Sounds like you're ready to kill a bird come season.

Quote:
Anyone ever tried an owl hooter locator call? Was just curious about them.
Have only hunted the Fall season a couple times but love the Spring season and yes, I use the owl and crow call considerably when I'm 'runnin and gunnin'. Sometimes they are effective, sometimes not. Just depends on the birds that particular day. Some days you can slam your truck door or quack like a duck and they answer. Some days they don't answer to anything.

Don't know how effective the owl call will be in the Fall season. Too, AFAIK, calling in the Fall is totally different then calling in the Spring and calls that work in one season may not work in the other. Too, since you probably know, when using the hen call, cadence is very important and certain cadence's that are used in the Spring breeding time and won't work in the Fall.
If I'm not mistaken, the 'assembly' cadence with a hen call is used a lot in the Fall.

One cadence you want to hear and know is the 'alert or alarm' cadence. It consist of several putts. You don't want to use that call cause as it works year around.

Last I looked, the ODNR website had a brief but excellent write up on the different tactics used when hunting turkey between the two seasons.

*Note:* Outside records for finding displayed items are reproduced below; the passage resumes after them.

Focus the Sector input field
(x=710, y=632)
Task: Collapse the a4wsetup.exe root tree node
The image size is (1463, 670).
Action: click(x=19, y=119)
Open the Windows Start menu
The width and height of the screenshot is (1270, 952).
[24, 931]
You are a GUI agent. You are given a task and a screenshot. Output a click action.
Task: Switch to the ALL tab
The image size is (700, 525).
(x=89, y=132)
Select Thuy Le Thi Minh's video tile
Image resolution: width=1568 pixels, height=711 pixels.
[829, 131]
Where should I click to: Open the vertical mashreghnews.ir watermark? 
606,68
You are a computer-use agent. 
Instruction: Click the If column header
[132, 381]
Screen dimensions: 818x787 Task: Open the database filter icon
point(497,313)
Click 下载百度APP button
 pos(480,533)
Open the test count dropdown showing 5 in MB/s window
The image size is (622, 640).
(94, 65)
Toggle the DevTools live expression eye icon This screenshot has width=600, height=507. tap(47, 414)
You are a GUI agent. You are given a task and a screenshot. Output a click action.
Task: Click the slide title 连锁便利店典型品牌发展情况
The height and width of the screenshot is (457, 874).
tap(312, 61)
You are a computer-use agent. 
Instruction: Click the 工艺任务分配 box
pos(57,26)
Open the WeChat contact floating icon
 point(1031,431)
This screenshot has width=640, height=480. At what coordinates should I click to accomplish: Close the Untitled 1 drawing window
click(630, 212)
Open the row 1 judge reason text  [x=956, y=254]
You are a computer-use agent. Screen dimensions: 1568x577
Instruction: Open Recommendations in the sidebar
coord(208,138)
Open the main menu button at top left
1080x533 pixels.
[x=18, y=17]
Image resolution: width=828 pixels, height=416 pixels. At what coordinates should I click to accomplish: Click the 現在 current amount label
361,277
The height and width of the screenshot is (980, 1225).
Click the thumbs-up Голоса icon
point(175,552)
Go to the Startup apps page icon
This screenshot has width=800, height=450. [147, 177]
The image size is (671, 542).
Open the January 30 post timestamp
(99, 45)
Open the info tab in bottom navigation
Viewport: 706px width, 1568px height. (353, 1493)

Hopefully, since you know the routes of these birds, you can just play the 'ambush game' and not have to call at all. But I promise, if you continue to turkey hunt, you will surely want to learn the different calls.

Quote:
By the way, I'm wondering if from your screen name your a ham operator?
No sir, I am not. You're not the first to ask me that.
I just didn't use my head when thinking of a cute handle.